Le signal envoyé est rarement une bonne nouvelle. Il indique gros temps, baisse des volumes, surcapacité et sinistrose. Pareille situation n’avait plus été observée depuis le 4 avril 2020 lorsque, au plus fort de la crise, plusieurs porte-conteneurs avaient été pris en flagrant délit de passage par le cap de Bonne-Espérance.
Le canal de Suez, raccourci avantageux pour les navires reliant Asie et Amérique du Nord mais surtout Asie et Europe, a toujours été contournable par le cap de Bonne Espérance. Mais le point de passage à la toute extrémité de l’Afrique du Sud n’est plus emprunté que par les navires aux dimensions supérieures ou pour quelques flux.
Il est plus rare d’y croiser des porte-conteneurs, toujours pressés, qui préfèrent l’isthme de Suez, voie royale de la navigation mondiale depuis que l’Asie du Sud est devenue l’usine du monde. Sauf en cas de circonstances exceptionnelles comme le fut l’ère covidienne. À l’époque, toutes les conditions s’y prêtaient: la faiblesse historique des prix du pétrole, la surcapacité de l’offre de transport, une demande qui faisait grise mine…

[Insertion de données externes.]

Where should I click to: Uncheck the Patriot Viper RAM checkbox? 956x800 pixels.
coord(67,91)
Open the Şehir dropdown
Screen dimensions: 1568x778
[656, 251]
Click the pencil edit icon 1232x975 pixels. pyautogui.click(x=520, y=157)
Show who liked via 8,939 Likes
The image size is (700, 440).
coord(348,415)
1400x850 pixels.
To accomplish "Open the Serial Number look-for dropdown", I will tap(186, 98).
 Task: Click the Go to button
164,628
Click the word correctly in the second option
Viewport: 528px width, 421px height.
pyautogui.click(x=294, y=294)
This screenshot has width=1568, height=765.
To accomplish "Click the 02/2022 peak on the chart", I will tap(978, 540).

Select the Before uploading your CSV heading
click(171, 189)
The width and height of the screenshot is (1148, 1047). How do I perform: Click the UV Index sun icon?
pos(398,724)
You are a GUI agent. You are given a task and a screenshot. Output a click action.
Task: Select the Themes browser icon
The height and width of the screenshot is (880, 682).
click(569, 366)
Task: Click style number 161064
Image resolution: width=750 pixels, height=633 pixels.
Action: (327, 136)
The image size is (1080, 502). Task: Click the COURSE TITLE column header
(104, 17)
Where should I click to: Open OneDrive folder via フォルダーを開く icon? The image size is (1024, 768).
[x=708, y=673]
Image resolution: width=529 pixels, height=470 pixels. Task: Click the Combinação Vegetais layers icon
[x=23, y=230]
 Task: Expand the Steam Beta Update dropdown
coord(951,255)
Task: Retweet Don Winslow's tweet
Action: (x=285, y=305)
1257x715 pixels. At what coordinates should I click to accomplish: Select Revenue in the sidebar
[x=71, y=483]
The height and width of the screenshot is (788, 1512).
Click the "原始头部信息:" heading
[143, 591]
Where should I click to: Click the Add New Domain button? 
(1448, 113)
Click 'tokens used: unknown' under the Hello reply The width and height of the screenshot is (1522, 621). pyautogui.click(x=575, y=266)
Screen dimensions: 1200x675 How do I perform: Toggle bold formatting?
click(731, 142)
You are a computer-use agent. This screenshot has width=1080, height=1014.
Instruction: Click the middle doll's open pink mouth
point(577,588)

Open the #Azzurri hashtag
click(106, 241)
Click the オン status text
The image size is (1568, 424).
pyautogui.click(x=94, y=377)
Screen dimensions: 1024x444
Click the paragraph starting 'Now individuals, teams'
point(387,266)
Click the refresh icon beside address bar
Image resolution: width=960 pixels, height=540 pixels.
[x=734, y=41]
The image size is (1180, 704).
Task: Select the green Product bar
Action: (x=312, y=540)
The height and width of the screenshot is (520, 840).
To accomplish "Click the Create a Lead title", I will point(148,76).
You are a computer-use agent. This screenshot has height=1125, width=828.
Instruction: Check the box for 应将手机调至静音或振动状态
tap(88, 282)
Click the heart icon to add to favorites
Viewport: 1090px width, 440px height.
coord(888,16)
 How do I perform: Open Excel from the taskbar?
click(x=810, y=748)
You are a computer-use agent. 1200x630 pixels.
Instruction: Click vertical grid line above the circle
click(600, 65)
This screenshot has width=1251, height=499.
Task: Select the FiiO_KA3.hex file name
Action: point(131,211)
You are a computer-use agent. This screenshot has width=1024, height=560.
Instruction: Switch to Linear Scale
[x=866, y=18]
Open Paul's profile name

Si le contournement de l’Afrique allonge le trajet de quelque 6 000 miles nautiques, selon les points de départ et le temps de transit (entre une et deux semaines de plus) suivant la vitesse de navigation, il permet d’économiser les droits de passage qui, selon les tonnages, sont estimés entre 500 000 et 1 M$ par navire. Alphaliner a récemment identifié une douzaine d’échappés du peloton. « La plupart des détournements ont été effectués par des navires de THE Alliance », dont sont membres Hapag-Lloyd, ONE, HMM et Yang Ming.
Sur le plan financier, le détour est actuellement judicieux avec la tonne de carburant IFO 380 à 400 $ la tonne. Selon les calculs d’Aphaliner, « un grand navire, efficient sur le plan écologique, naviguant à 16 nœuds, ne consommera que quelque 120 t par jour. Cela revient à environ 1 100 t pour le kilométrage supplémentaire, soit 440 000 $ ». Et à 10,5 nœuds, la consommation sera limitée à 70 t/j, soit 392 000 $.